Legal Business Blogs

‘We have an insatiable appetite for recruiting’: Keystone posts double-digit revenue rise as hiring picks up

Keystone Law has released its financial results for 2023-24, posting a 15.1% revenue boost to reach £87.9m.

The results, which cover the financial year to 31 January 2024, come after a sustained period of recruitment for the firm, which is continuing to sign up lawyers attracted to its non-traditional, decentralised model.

On 3 May, the firm welcomed former Allen & Overy structured and asset finance head Mario Jacovides, as well as DLA Piper disputes partner Linos Choo and Simmons & Simmons corporate partner Patrick Graves, alongside a series of other additions from firms including Milbank, Gowling WLG and Squire Patton Boggs.

Based on this year’s results, Keystone has proposed to pay shareholders a final ordinary dividend of 12.5p per share in line with its listed status, up from 11.2p.  Adjusted profit before tax (PBT) also rose to £11.3m from last year’s £9.2m, indicating an adjusted PBT margin of 12.8%. 

Speaking to Legal Business, CEO James Knight (pictured) pointed to recruitment as the driving force behind the growth, while recalling that he had cited this as a challenge last year in the face of market-wide difficulties. 

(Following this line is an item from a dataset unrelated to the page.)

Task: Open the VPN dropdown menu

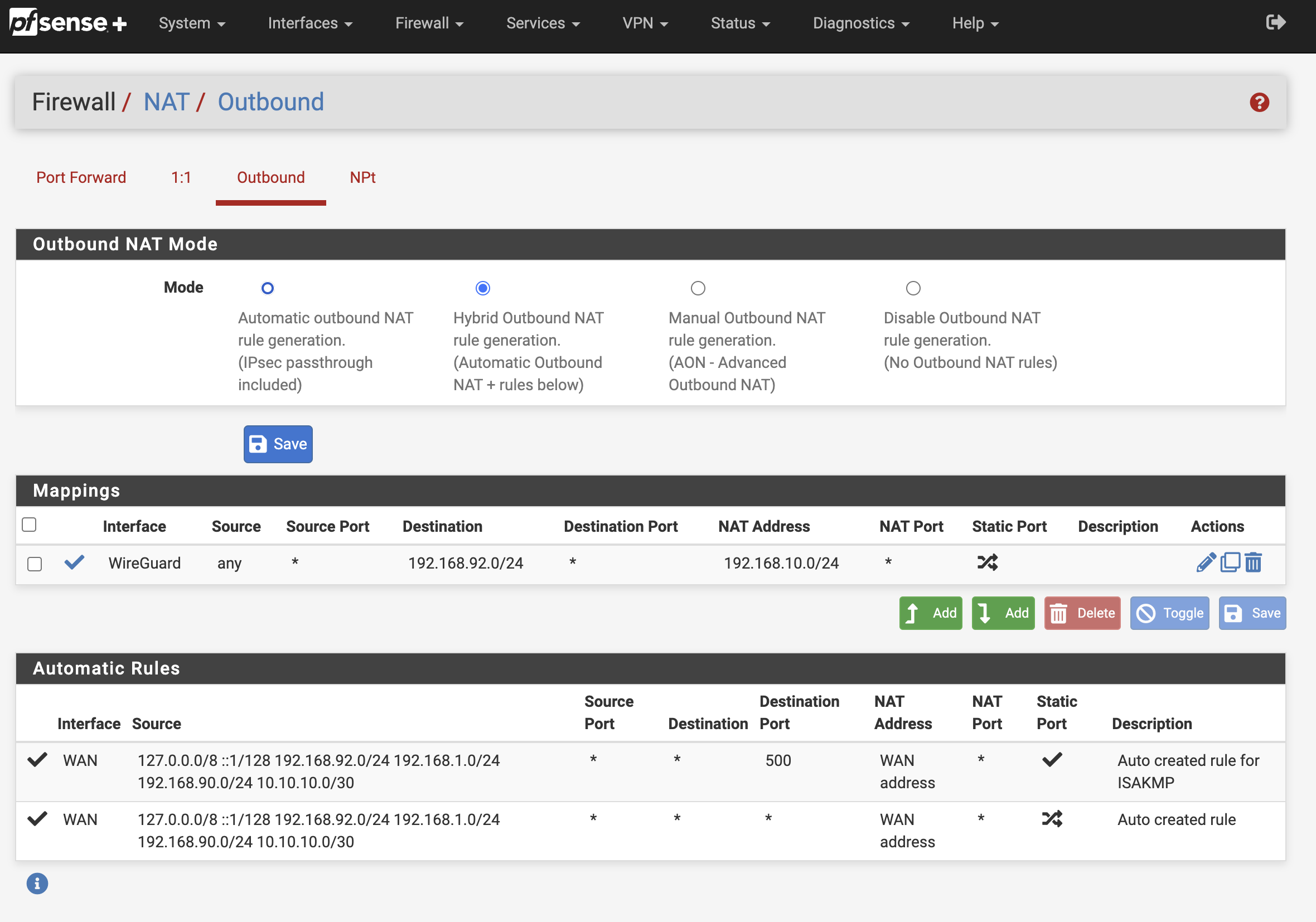Action: coord(645,23)
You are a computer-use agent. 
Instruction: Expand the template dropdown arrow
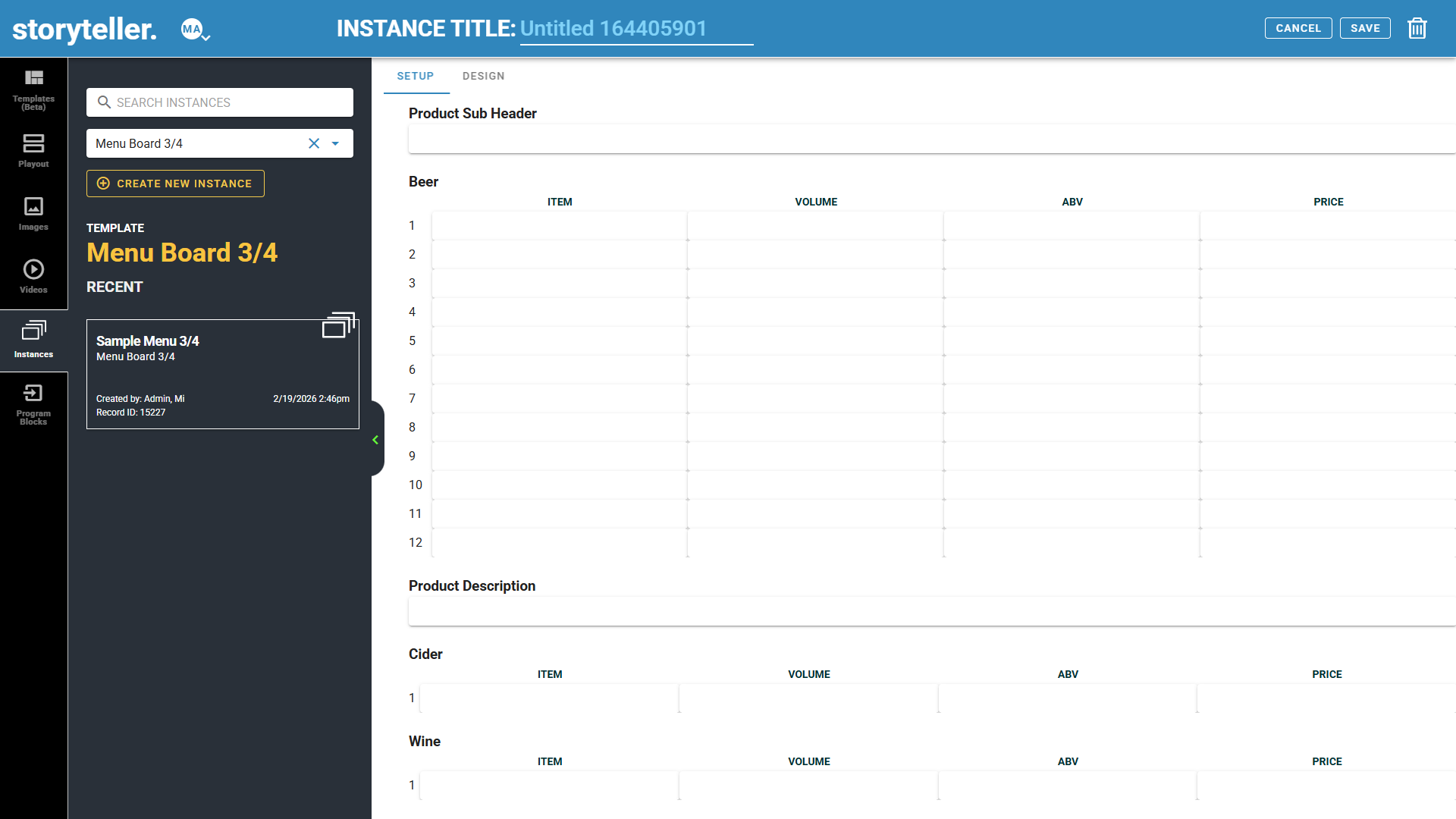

‘This year has been very much about the recruitment side, which has picked up. The legal market has been incredibly buoyant and frothy and recruitment metrics across the board have picked up, almost back to pre-Covid levels. We have an insatiable appetite for recruiting the right lawyers,’ he said. 

Knight added: ‘My own view is that it came out of the fact Covid and Brexit created so many changes.’ 

In the last financial year alone, the firm welcomed 51 new principals – the firm’s partner-equivalent title – resulting in an 8.5% increase in headcount from 432. Additionally, the total number of fee-earners rose to 549, reflecting an 8.3% increase. 

Revenue per principal also saw double-digit growth of 10%, to £212,000 from last year’s £193,000.  

Knight explained: ‘One driver here is the increasing level of sophistication of the work we are getting involved in as the Keystone brand grows.’ 

He also highlighted that the firm’s recruitment of ‘pod members,’ where senior lawyers can bring junior lawyers into specialised teams, is another catalyst for this growth.

Keystone made waves in 2002 with the introduction of its ‘virtual’ model, which allows its lawyers greater independence and a larger share of billing revenue, due to the reduced overheads carried by traditional law firms. Fast forward to now, there are more than 65 fee-sharing firms across the UK such as gunnercooke, which entered the LB100 in 2022. (See LB’s firm profile – gunnercooke: Cooking up a storm last year) 

On the future of the fee-share model, Knight concluded: ‘Nothing happens in its entirety, and nothing happens overnight. But there is a substantial shift that in the next five years we’re going to see as a big percentage of convention of legal services in the mid-market moving to platform firms. We welcome that very much.’